Q: What inspired you to want to go into being music editor? Was there a television show, movie or person that inspired you?

Klotz: I have always been obsessed with movies. Even as a kid, I was going to my local video store and renting movies like Citizen Kane and Taxi Driver. The clerk knew I was a total film nerd, so he would suggest classics for me to watch. Early on, I recognized how music could transcend a scene and add weight to a narrative.

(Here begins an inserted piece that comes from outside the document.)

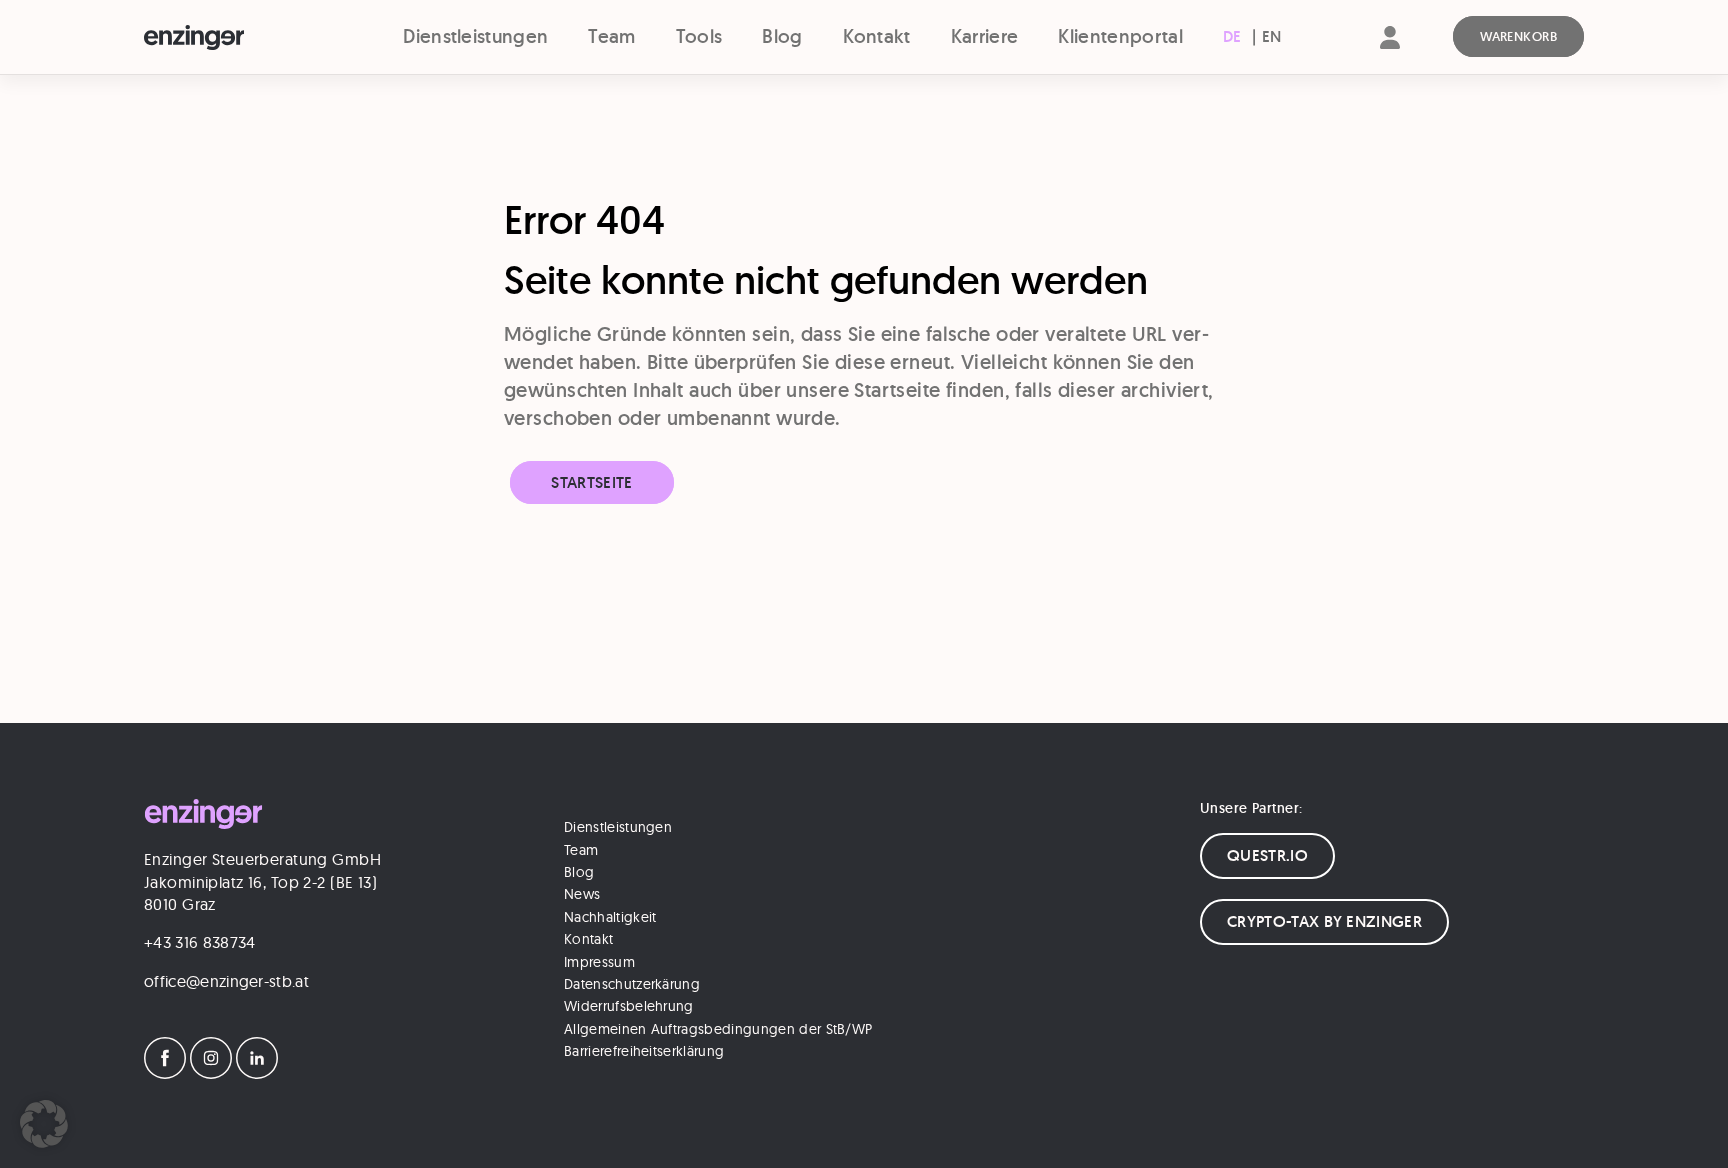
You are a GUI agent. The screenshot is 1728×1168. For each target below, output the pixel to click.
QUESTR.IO (1267, 855)
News (582, 894)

Some of my favorite examples were the way “And Then He Kissed Me” by The Crystals was used in Goodfellas or the way “L’Enfant” by Vangelis was cut into The Year of Living Dangerously. The raw emotional power of [Albinoni’s] Adagio for Strings in the 1981 film, Gallipoli, made the horrors of war far worse. I also loved the way “Raindrops Keep Fallin’ On My Head,” sung by B.J. Thomas, was used in the 1969 film Butch Cassidy and the Sundance Kid, as foreshadowing. Scenes like those ignited my childhood obsession with film soundtracks. So after I graduated Emerson, I moved to Los Angeles and stumbled upon music editing. A happy accident.

Q: What skills are needed to be a successful music editor for television and movies?

Klotz: Practically speaking, you must be proficient in Avid’s Pro Tools. And though it helps to have a formal music education, you don’t need one. I don’t. Having a good ear for music and an appreciation of all genres of music is important. As a music editor, you are working closely with the composer, director and producer, and music supervisor, so great communication skills are necessary. And because music is subjective, you have to be able to interpret notes. If a director says, “I want this moment to be sharper,” musically speaking, you need to figure out what they are asking for. It’s not always easy.